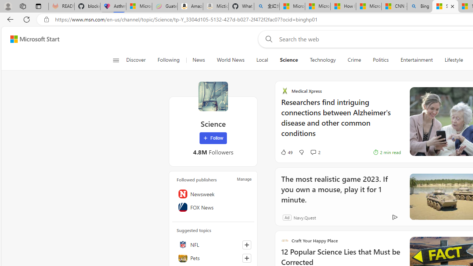 Image resolution: width=473 pixels, height=266 pixels. Describe the element at coordinates (420, 6) in the screenshot. I see `'Bing'` at that location.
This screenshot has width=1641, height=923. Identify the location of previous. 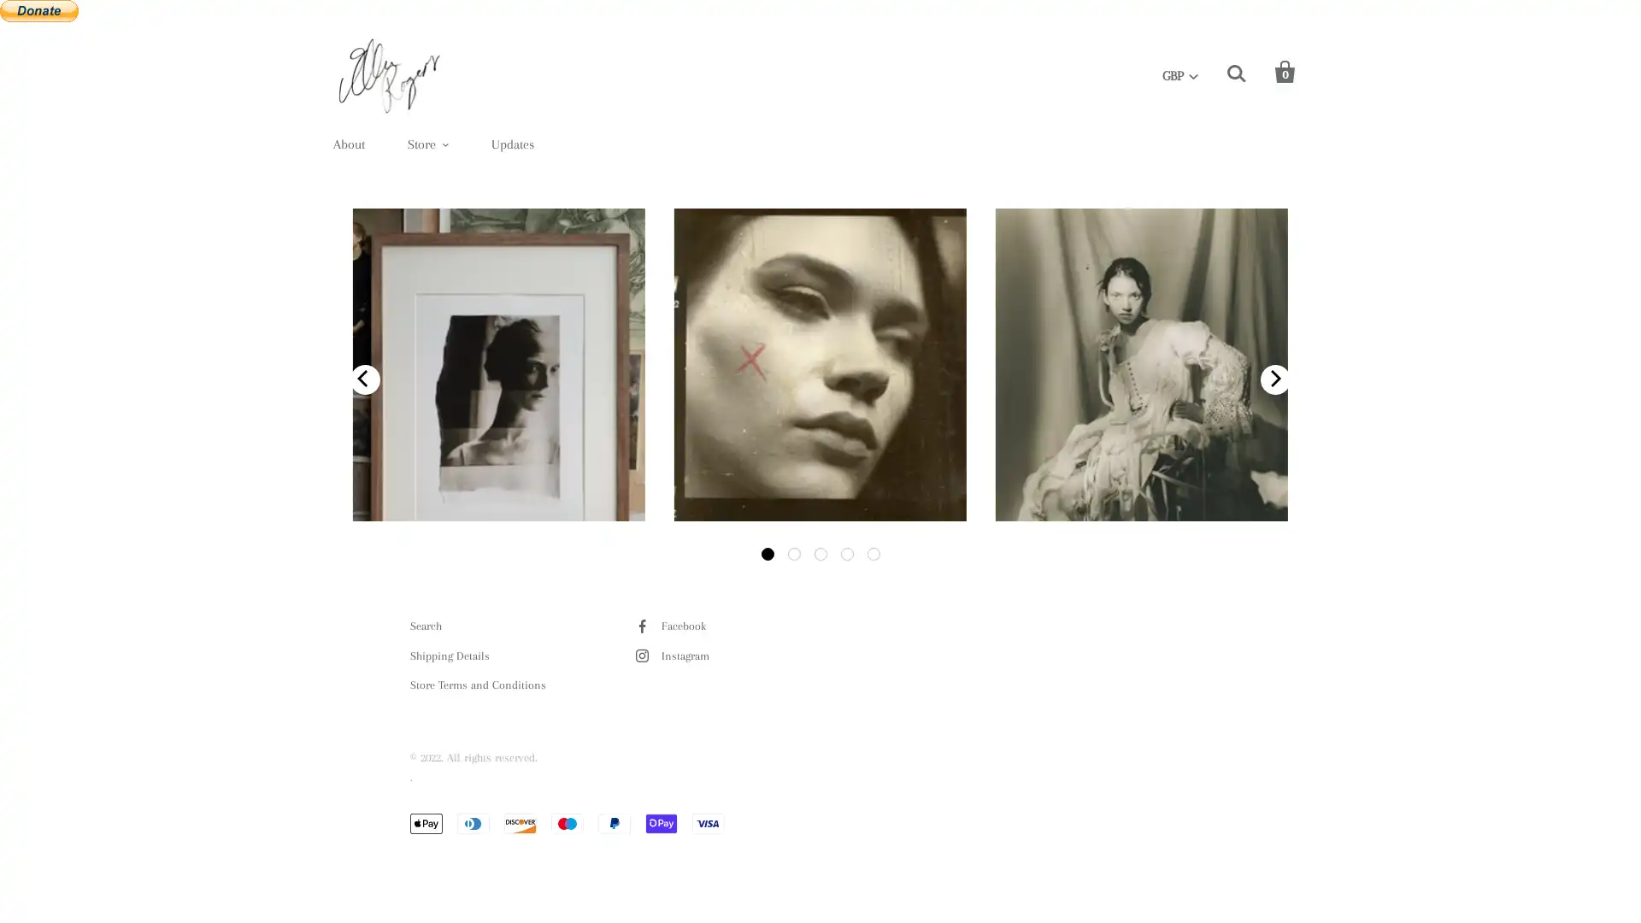
(364, 463).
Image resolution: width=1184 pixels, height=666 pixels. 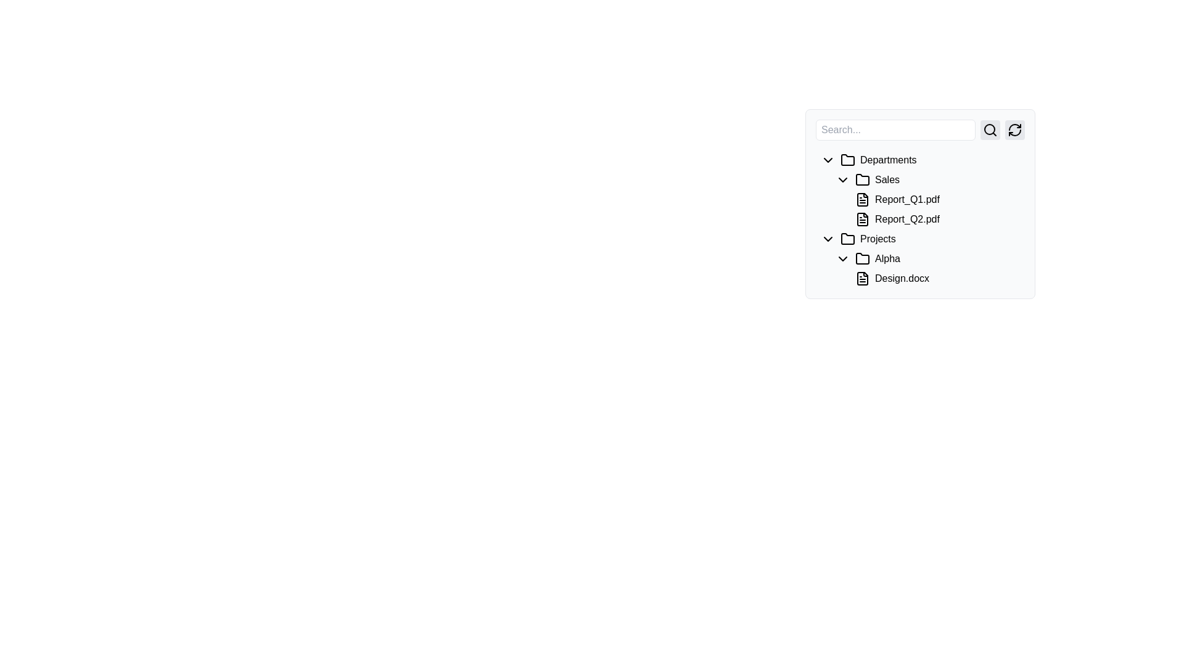 What do you see at coordinates (864, 278) in the screenshot?
I see `the document icon representing 'Design.docx', located in the top-right section of the file explorer` at bounding box center [864, 278].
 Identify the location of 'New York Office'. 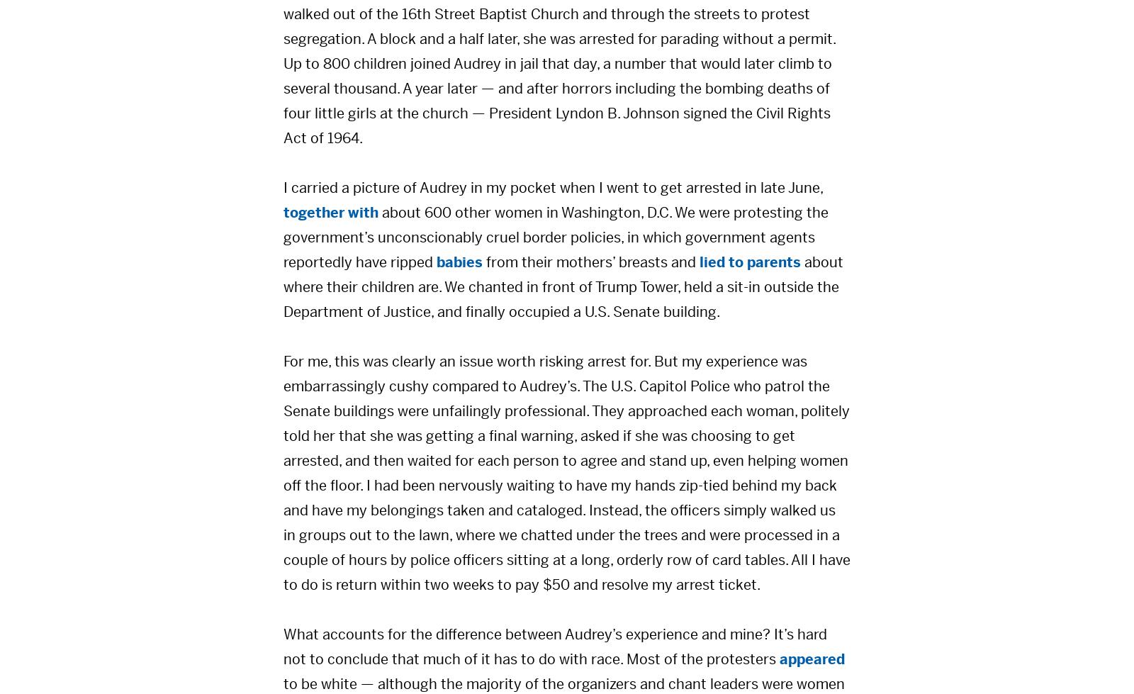
(254, 658).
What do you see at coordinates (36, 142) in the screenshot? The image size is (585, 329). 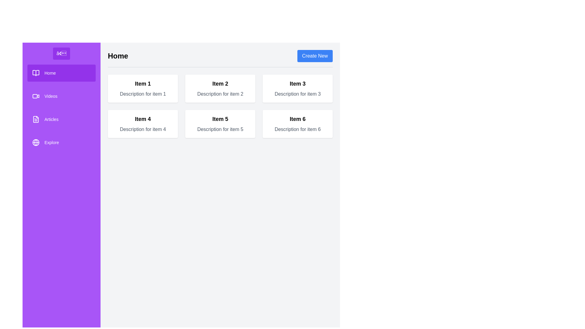 I see `the 'Explore' icon located in the vertical navigation bar, specifically the fourth item from the top` at bounding box center [36, 142].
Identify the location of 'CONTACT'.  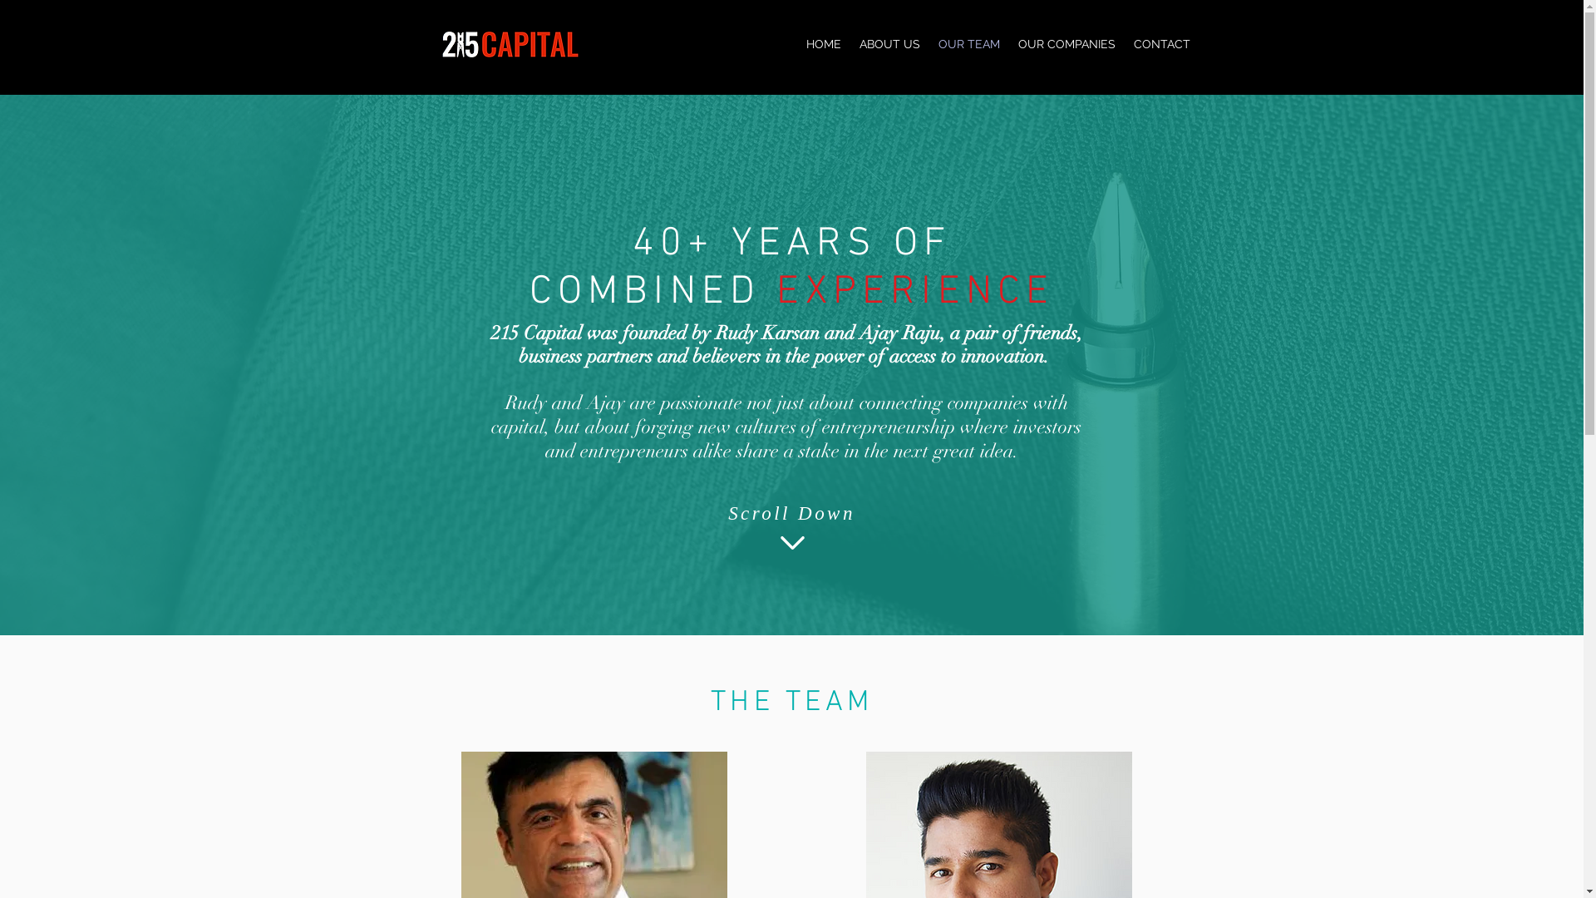
(1159, 43).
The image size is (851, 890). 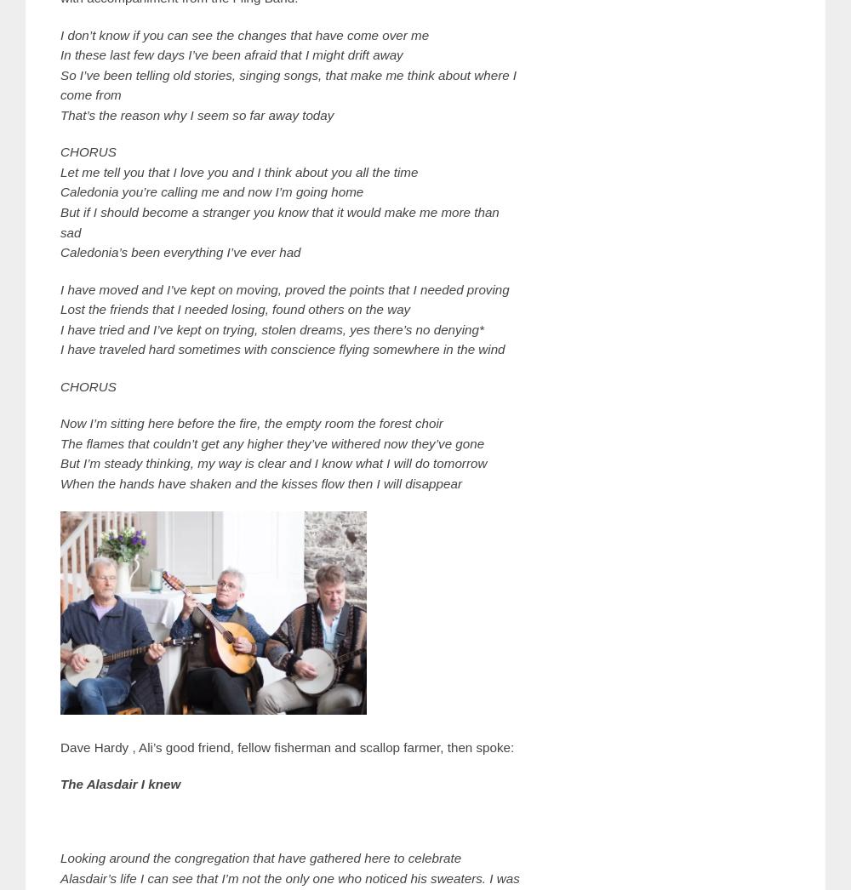 I want to click on 'That’s the reason why I seem so far away today', so click(x=196, y=113).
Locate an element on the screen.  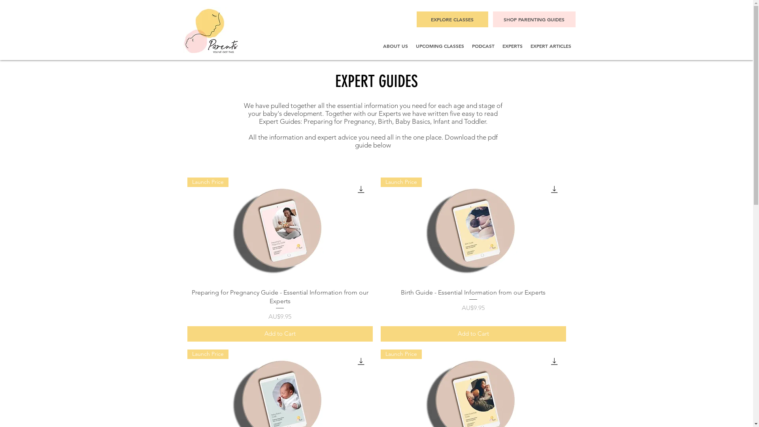
'EXPLORE CLASSES' is located at coordinates (416, 19).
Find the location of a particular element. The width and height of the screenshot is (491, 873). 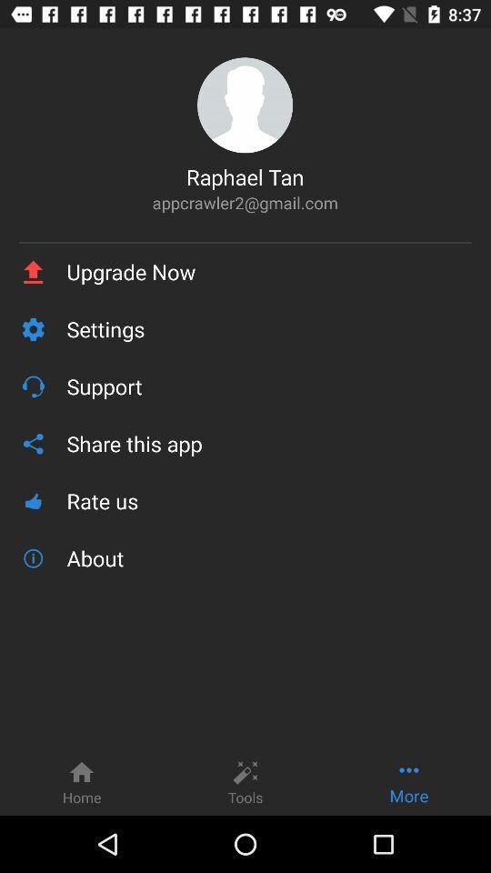

the upgrade now item is located at coordinates (268, 271).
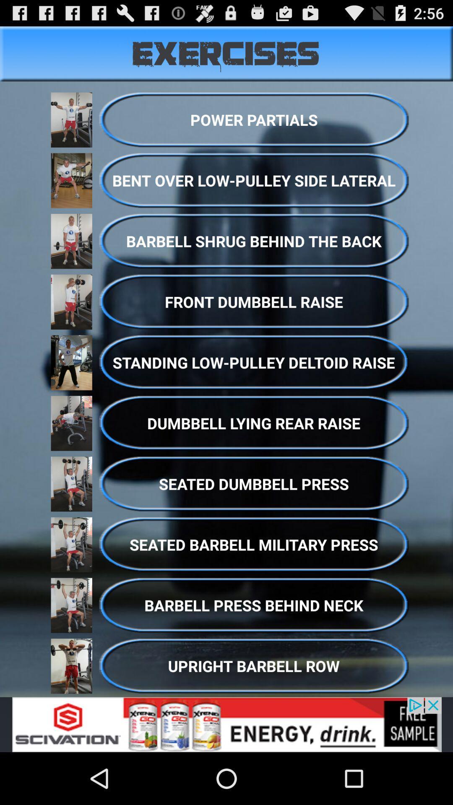  I want to click on dumbbeel lying rear raise option above seated dumbbell press on the page, so click(253, 423).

-.-.-

=== Objective ===
Please reproduce the records word for word, starting at the very beginning and ending at the line that contains "(364, 463).", and leave the pictures out.

=== Correct output ===
 Image resolution: width=473 pixels, height=266 pixels. Describe the element at coordinates (420, 6) in the screenshot. I see `'Bing'` at that location.
This screenshot has width=1641, height=923. Identify the location of previous. 
(364, 463).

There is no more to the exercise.